WORK ITEM —
Repeat the passage below on bad loans at Nigerian banks word for word, keeping every line intact.

DOCUMENT PASSAGE —
----------------------------------------

Banks in Nigeria are likely to see a surge in bad loan component of their balance sheet by the end the current financial year due to continuous decrease in the capacity of their obligors to either service or repay their loans.

Findings reveal that the harsh operating environment aggravated by COVID-19 disruptions and foreign exchange liquidity crisis, among other factors, is taking a huge toll on the fortunes of most businesses in the country.

The Non-Performing Loan (NPL) ratio measures the rate of bank loans that are either going bad because they are not being serviced adequately or have gone bad completely.

According to the financial reports of the banks released in April this year to the Nigeria Exchange Limited (NGX), five of the major banks in the country posted a whopping N683bn NPLs in the 2020 financial year.

The bad loans were linked to the downturn in the economy as a result of the COVID-19 pandemic and other factors.

The five Tier-1 banks are Access Bank Plc, FBN Holdings Plc, Guaranty Trust Bank Plc, United Bank for Africa Plc, and Zenith Bank Plc, which reported N161.2bn, N170.7bn, N111.46bn, N120.08bn and N125.24bn bad loans respectively.

----------------------------------------

GIVEN MATERIAL —
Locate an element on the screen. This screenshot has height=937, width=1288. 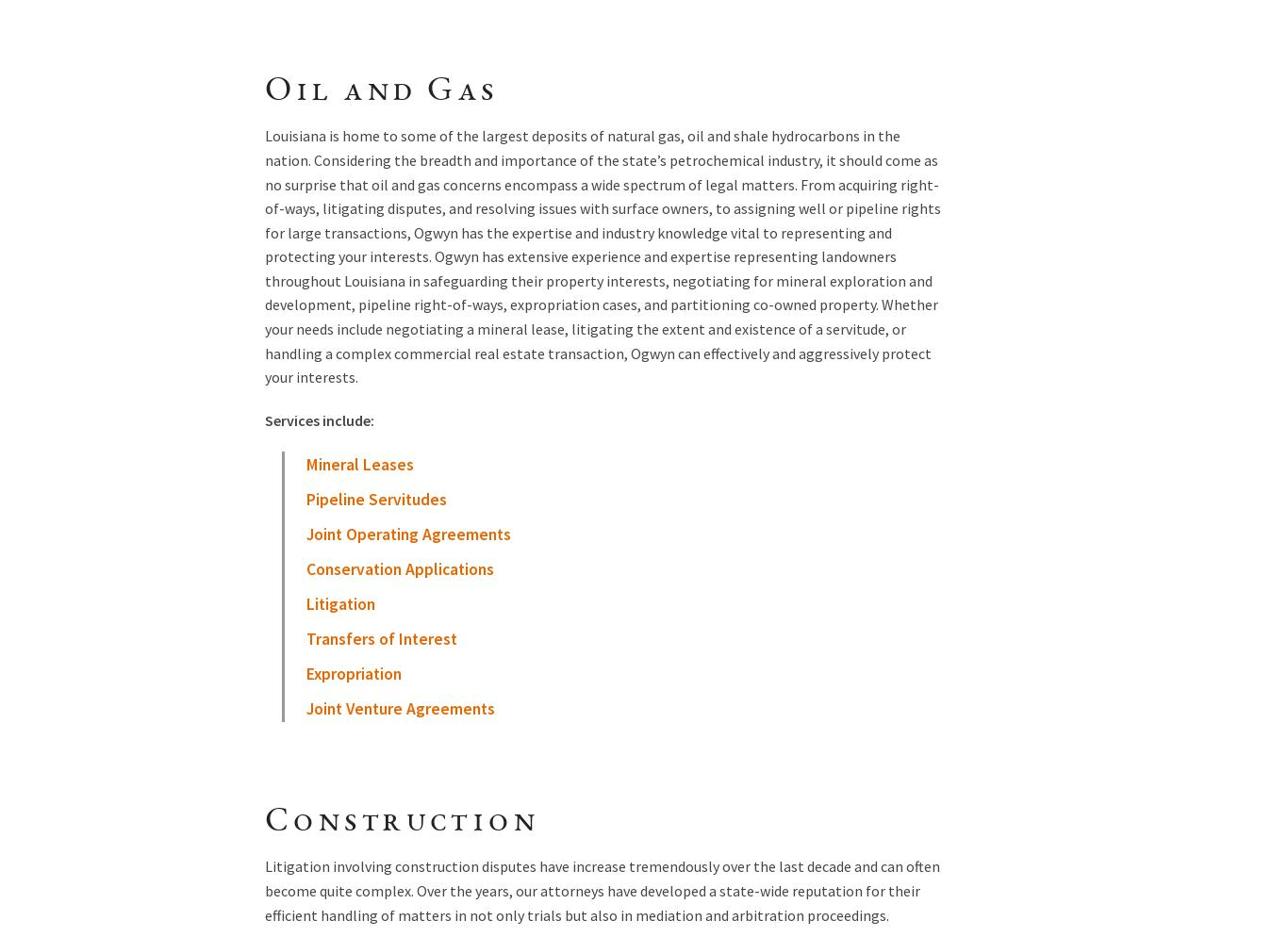
'Pipeline Servitudes' is located at coordinates (374, 500).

----------------------------------------

RESPONSE BELOW —
Banks in Nigeria are likely to see a surge in bad loan component of their balance sheet by the end the current financial year due to continuous decrease in the capacity of their obligors to either service or repay their loans.

Findings reveal that the harsh operating environment aggravated by COVID-19 disruptions and foreign exchange liquidity crisis, among other factors, is taking a huge toll on the fortunes of most businesses in the country.

The Non-Performing Loan (NPL) ratio measures the rate of bank loans that are either going bad because they are not being serviced adequately or have gone bad completely.

According to the financial reports of the banks released in April this year to the Nigeria Exchange Limited (NGX), five of the major banks in the country posted a whopping N683bn NPLs in the 2020 financial year.

The bad loans were linked to the downturn in the economy as a result of the COVID-19 pandemic and other factors.

The five Tier-1 banks are Access Bank Plc, FBN Holdings Plc, Guaranty Trust Bank Plc, United Bank for Africa Plc, and Zenith Bank Plc, which reported N161.2bn, N170.7bn, N111.46bn, N120.08bn and N125.24bn bad loans respectively.